Ce même diagnostic est partagé par l’ornithologue Surez, qui voit dans l’actualité des premiers flamants roses de Majorque à Albufera un symptôme de la transformation de l’environnement. « Nous nous attendions à quelque chose comme ça aux Baléares, mais nous pensions que cela arriverait plus tôt dans les zones d’eau saumâtre où il y a déjà des colonies de flamants roses plus stables et plus nombreuses, comme à Ibiza ou au sud de Majorque, dans les salines de Campos. « , un endroit où l’on peut voir des flamants roses tout au long de l’année, des groupes nomades qui s’arrêtent un moment avant de s’envoler vers d’autres côtes, principalement l’Afrique du Nord.
À la surprise et à la stupéfaction des ornithologues, la première naissance a eu lieu dans une zone humide à l’origine d’eau douce, avec moins de salinité, ce qui indique que les eaux y ont suffisamment changé pour que cette espèce décide d’y élever sa progéniture.
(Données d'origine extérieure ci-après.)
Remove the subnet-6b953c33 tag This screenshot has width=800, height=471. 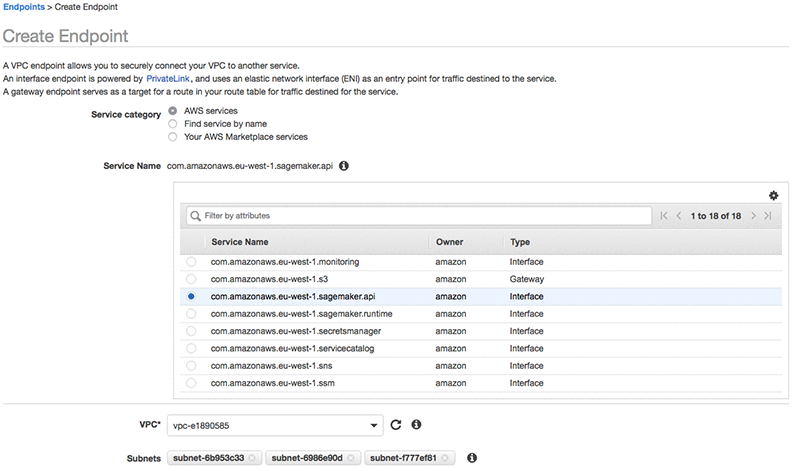[x=253, y=458]

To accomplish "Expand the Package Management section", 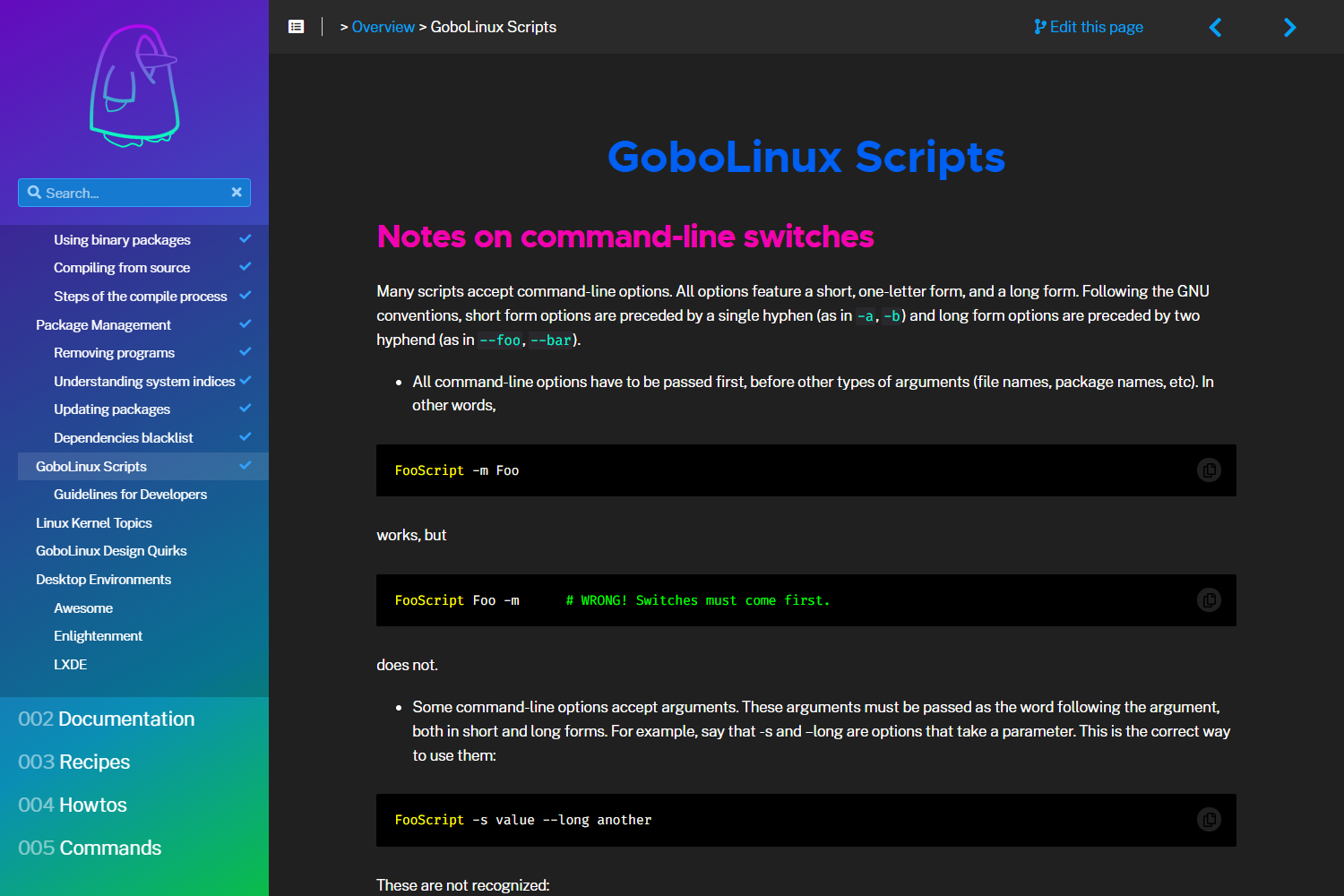I will coord(103,324).
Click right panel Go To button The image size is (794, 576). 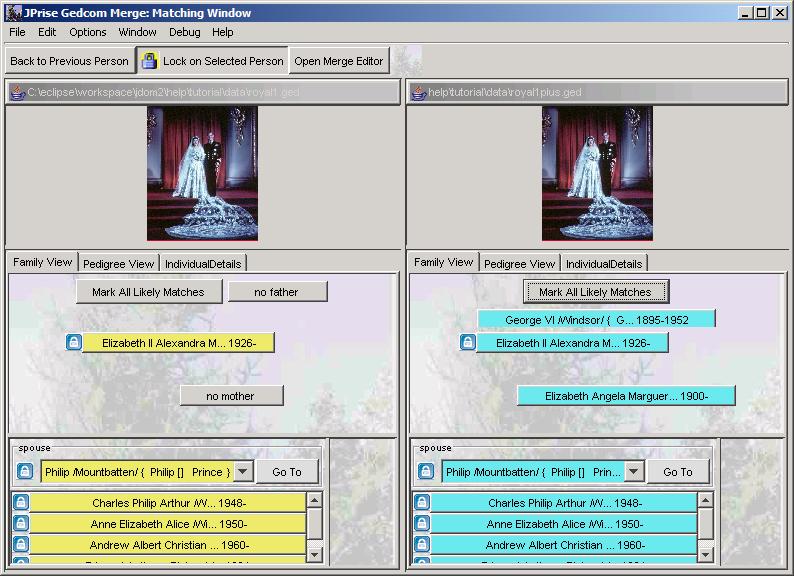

C’est dans ces lagunes intérieures saumâtres que ces oiseaux pourraient désormais trouver leur subsistance, la nourriture pour pouvoir s’installer et se reproduire, bien qu’il soit encore tôt pour faire des prédictions. Parmi leurs proies, le crustacé qui leur donne leur couleur saumon, « l’artemia salina », précise Surez.
Reste à savoir si cet épisode se répétera dans les années à venir. Quelque chose dont le directeur du parc naturel pense qu’il va se produire, bien qu’il soit aussi prudent qu’un scientifique devrait l’être.
Lui et l’expert du GOB conviennent que le changement climatique n’est pas le seul facteur qui a conduit à la naissance des deux petits flamants roses, mais que c’est clairement l’un des facteurs qui a contribué à cette découverte frappante.